Problemas a resolver:
**A)** Liste os títulos que aparecem como cabeçalho dos poemas citados no trecho fornecido.
**B)** Responda com base no trecho fornecido:
(i) Que aspecto da obra de Cecília Meireles a postagem se propõe a estudar?
(ii) Como o trecho define "sema"?
(iii) No poema "Canção", o que puxa pelos vestidos?

Trecho fornecido:
=-=-=

O tempo (e o vento): a duração do ser - Palavras sobre palavras 14

Eliane F.C.Lima

Nesta postagem, vamos estudar um aspecto importante na obra de Cecília Meireles, ou seja, o tempo. Vamos verificar como tal tema assume algumas máscaras diferentes, como diversos termos vão sendo trazidos para o campo poético e anexados ao sema – unidade mínima de significação dentro de um campo semântico – “tempo”.

O primeiro deles é “vento”, presença constante nos textos da poeta. Além de seu aspecto denotativo, tradicional, o vocábulo é um termo extremamente cambiante. E um deles é o comprometimento com a ideia temporal, como se pode ver nas estrofes selecionadas abaixo. Um vento inteiramente alterado em seu sentido natural, por assim dizer, apresenta-se como agente daquela dimensão.

Motivo

Cecília Meireles

(...)
Irmão das coisas fugidias,
Não sinto gozo nem tormento.
Atravesso noites e dias
no vento.
(...)


Oito

Cecília Meireles

Ó linguagem de palavras
longas e desnecessárias!
Ó tempo lento
de malbaratado vento
nessas desordens amargas
do pensamento...
(...)
(O aeronauta)

Canção

Cecília Meireles

Não te fies do tempo nem da eternidade
que as nuvens me puxam pelos vestidos,
que os ventos me arrastam contra o meu desejo.

=-=-=

Seção de dados:
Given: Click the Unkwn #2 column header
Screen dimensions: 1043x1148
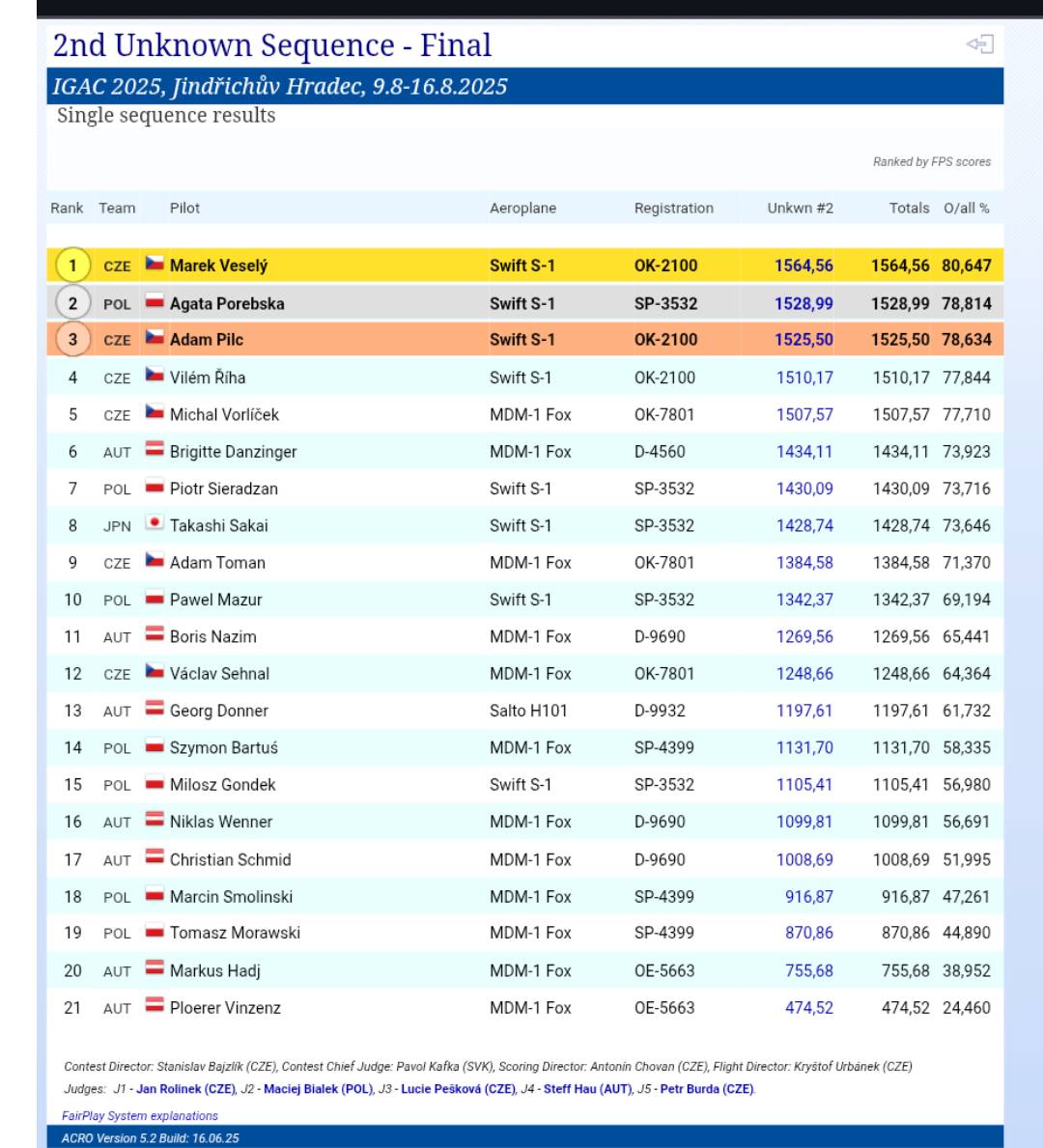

=-=-=

Respostas esperadas:
**A)**
Motivo
Oito
Canção

**B)**
(i) O tempo.
(ii) Como a unidade mínima de significação dentro de um campo semântico.
(iii) As nuvens.